Your powers are aimed at controlling your foes: slowing, stopping, or compelling their movement; weakening their attacks; or hedging them in zones of divine fire. You summon angelic beings to face your enemies, and you empower your allies to fight with divine fervor.


Like clerics, invokers can worship any deity, but few invokers serve gods who are newer arrivals to the pantheon, such as the Raven Queen and Vecna. Invokers dedicated to Bahamut often revere Tiamat as well, worshiping those two gods as the two halves of the slain dragon-god Io. More than most other divine characters, invokers offer prayers to and call on favors from the entire pantheon, for all the gods, whatever their alignments, fought together against the primordials.
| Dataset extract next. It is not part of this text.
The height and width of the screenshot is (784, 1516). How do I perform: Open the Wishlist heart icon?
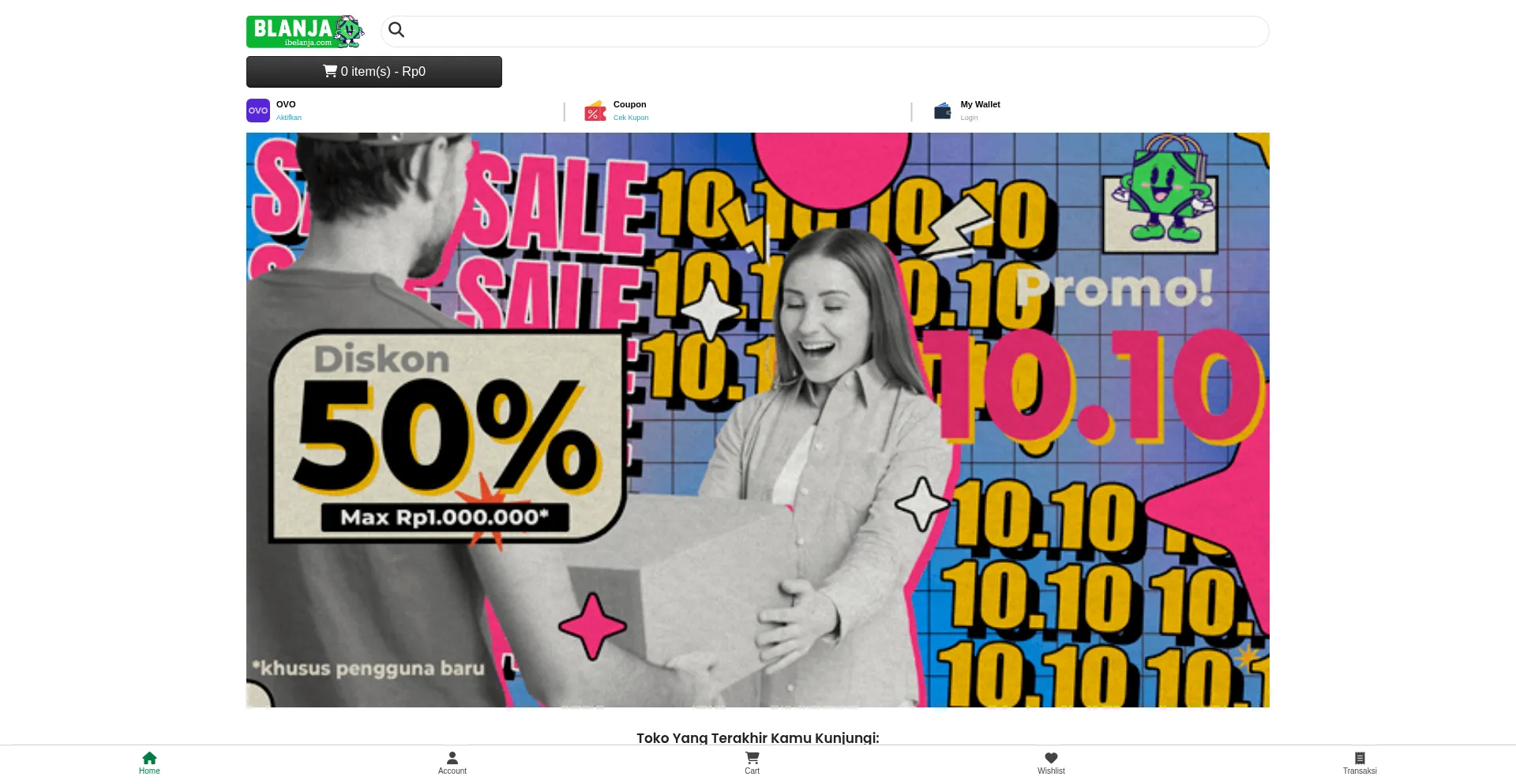pyautogui.click(x=1051, y=758)
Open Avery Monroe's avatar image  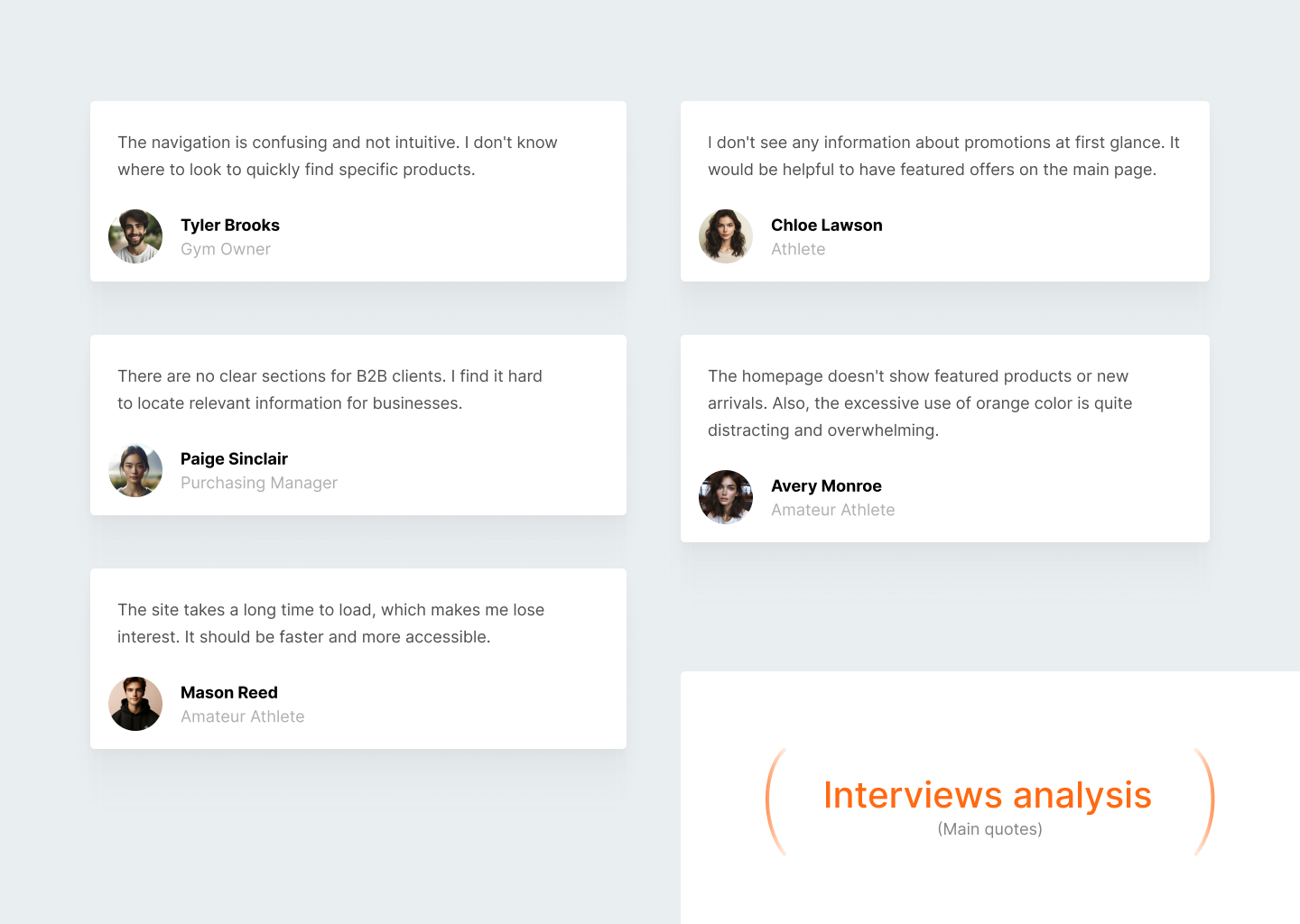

Dwarves and devas make particularly good invokers; both the dwarven devotion to the gods and the devas' heritage lend themselves to the invoker's worldview. Ancient and long-lived, eladrin and elves have a racial memory that keeps alive the legends of the first wars between the gods and the primordials, and the two races often follow in the paths of the first invokers. Invokers can be found among all races, however.

Class Traits

Role: Controller. You invoke the power of a god to blast your foes from a distance, leave them unable to defend themselves, and scatter them to the four winds. Depending on your choice of class features and powers, you lean toward either leader or striker as a secondary role.
Power Source: Divine. You practice an ancient form of divine magic, wielding the power that the gods themselves used in their battle against the primordials.
Key Abilities: Wisdom, Constitution, Intelligence

Armor Proficiencies: Cloth, leather, hide, chainmail
Weapon Proficiencies: Simple melee, simple ranged
Implements: Rods, staffs
Bonus to Defense: +1 Fortitude, +1 Reflex, +1 Will

Hit Points at 1st Level: 10 + Constitution score
Hit Points per Level Gained: 4
Healing Surges per Day: 6 + Constitution modifier

Trained Skills: Religion. From the class skills list below, choose three more trained skills at 1st level.
Class Skills: Arcana (Int), Diplomacy (Cha), Endurance (Con), History (Int), Insight (Wis), Intimidate (Cha), Religion (Int)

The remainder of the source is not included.